Между прочим, источник рассказа про Кия и его братьев летописец называет прямо: "якоже сказают". Не просто "говорят" - это бы передали словами "глаголаху", "рече" - а именно "сказают" - сказывают, как сказывают былины или сказки. Кий был героем местных преданий, которые летописец добросовестно записал - иначе, как метко подчеркнул Б. А. Рыбаков, ему ни к чему было бы признаваться, что он не знает ("не свемы"), к какому именно кесарю ходил в Царьград-Копстантинополь князь Кий. Он мог бы спокойно вставить в сочинённый им рассказ кого угодно - хоть Юстиниана, хоть Феодосия Великого, хоть самого Константина, основателя Второго Рима. Но раз имя кесаря не названо - значит, и предание записано без домыслов и изменений. "Фольклор", презрительно скривит губу иной сноб. Что ж, устные предания - не худший способ сохранения сведении о прошлом. И отнюдь не самый ненадёжный - стоит вспомнить историю с Олавом Альвконунгом.
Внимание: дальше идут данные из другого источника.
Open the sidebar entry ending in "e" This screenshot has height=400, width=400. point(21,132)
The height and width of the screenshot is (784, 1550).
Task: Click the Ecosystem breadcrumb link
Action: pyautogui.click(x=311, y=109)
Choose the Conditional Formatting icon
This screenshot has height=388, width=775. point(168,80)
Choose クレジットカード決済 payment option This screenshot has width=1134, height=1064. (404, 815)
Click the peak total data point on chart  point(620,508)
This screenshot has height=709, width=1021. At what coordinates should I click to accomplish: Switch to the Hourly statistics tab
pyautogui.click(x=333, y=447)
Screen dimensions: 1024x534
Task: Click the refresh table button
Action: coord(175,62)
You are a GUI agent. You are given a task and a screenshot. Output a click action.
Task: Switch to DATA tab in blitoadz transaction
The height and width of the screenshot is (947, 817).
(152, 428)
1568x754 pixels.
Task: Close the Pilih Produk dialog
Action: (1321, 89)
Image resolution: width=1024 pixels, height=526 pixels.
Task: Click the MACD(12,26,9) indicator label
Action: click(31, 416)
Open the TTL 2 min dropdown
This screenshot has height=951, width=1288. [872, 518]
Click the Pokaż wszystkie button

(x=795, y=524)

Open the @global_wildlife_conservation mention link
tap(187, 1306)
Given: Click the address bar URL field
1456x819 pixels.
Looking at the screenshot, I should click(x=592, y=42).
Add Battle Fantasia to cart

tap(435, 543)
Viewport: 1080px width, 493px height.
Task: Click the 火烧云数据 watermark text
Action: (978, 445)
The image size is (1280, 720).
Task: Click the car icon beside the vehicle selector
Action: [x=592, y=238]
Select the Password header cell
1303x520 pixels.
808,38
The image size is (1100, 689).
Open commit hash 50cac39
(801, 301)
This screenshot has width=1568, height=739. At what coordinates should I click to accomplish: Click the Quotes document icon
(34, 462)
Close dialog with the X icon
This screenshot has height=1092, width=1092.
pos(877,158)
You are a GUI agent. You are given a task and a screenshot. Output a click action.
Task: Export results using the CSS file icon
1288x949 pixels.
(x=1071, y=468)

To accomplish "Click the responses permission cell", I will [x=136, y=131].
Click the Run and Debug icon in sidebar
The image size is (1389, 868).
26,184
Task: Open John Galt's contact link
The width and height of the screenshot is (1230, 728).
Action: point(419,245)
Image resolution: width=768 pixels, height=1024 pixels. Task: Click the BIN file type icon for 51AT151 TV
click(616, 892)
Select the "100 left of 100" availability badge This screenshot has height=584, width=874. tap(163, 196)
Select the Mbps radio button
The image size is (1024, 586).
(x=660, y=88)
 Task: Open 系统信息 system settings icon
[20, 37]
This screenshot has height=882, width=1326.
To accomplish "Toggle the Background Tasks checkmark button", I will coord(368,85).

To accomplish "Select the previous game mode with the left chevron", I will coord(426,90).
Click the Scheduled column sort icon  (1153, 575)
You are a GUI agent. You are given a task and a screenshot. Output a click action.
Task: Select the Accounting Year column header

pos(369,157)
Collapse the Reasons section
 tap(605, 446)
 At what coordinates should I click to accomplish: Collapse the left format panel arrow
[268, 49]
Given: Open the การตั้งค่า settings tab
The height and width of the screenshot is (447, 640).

Про него рассказывает в своей саге "Саге об Инглингах" Снорри Стурлусон в XIII веке, а сам конунг жил ещё во времена Великого переселения народов, и конечно, ничем, кроме фольклора, Снорри в рассказе о нём пользоваться не мог. Тем не менее, когда в XX веке раскопали курган в Швеции, который исландец (!) Снорри назвал могилой Олава, который был, по его словам, высок ростом и умер оттого, что у него заболела нога, то нашли скелет знатного мужчины той эпохи с сильно деформированными костями левой ноги. Почему же предания, записанные Нестором в Киеве за два века до Снорри, не могли быть столь же достоверны? В пользу этого говорит и удивительное сходство между записью предания, вошедшей в "Историю Тарона" Глакка, и тем, как передаёт ту же легенду "Повесть временных лет". Если предания не особенно изменились за полтысячи без малого лет, что отделяют Зенобия Глакка от печерского черноризца, то можно смело предположить - за срок от основания города до создания "Истории Тарона" они изменились не больше.

Но как же попало к армянскому историку это предание? Покойный академик Б. А. Рыбаков предположил в своё время, что этому мы обязаны как раз плененным Мерваном славянским поселенцам. Благо Кахетия, в которой арабский полководец расселил двадцать тысяч семей своих пленников, расположена на самой границе с Арменией. Впрочем, поскольку славяне в Армении появлялись и до того - ещё раз вспомним осаду Партавы, - навряд ли есть надобность вспоминать о недолгой эпопее несчастных пленников мусульманского завоевателя. Стоит только отметить, что с этими же событиями - осадой Партавы и пленением Мерваном ибн Мухаммедом славян с Дона - связывает и Л. С. Клейн появление у чеченцев легенд о Пиръо-Пиръоне.

Предания Кавказа сохранили память о славянах язычниках, пришедших к его подножию за века до Ермолова, Пушкина или Толстого.

Остановимся, наконец, на ещё одном предании, уже не имеющем касательства к собственно славянскому фольклору. Это предание сообщают нам арабские историки.

Предание о тех временах, когда рус, хазар и саклаб (славянин) были родными братьями.

Может, память об этих временах хранят русские былины о богатыре Михаиле Казарине или былины о князе со странным, нерусским именем Саур, правившем в царстве Алыберском (очень похоже на Альбурз - персидское название современного Эльбруса).

Времена эти близились к концу.

С востока надвигались остервенелые хорезмийцы, с севера лежало Аральское море, а с юга уже катилась прилетевшим из аравийских пустынь самумом конница халифата. Оставался запад, благо там, на Нижней Волге и Северном Кавказе, у рахдонитов были старые связи - кочевники за бесценок продавали им добычу и рабов. Над погибающими шайками ещё мотались кровавые тряпки Маздака, когда последний караван, тяжело нагруженный сундуками с их добычей, пересёк западную границу Хорезма. Отребье Хурзада сделало своё дело и больше не интересовало тех, кто был их истинными хозяевами.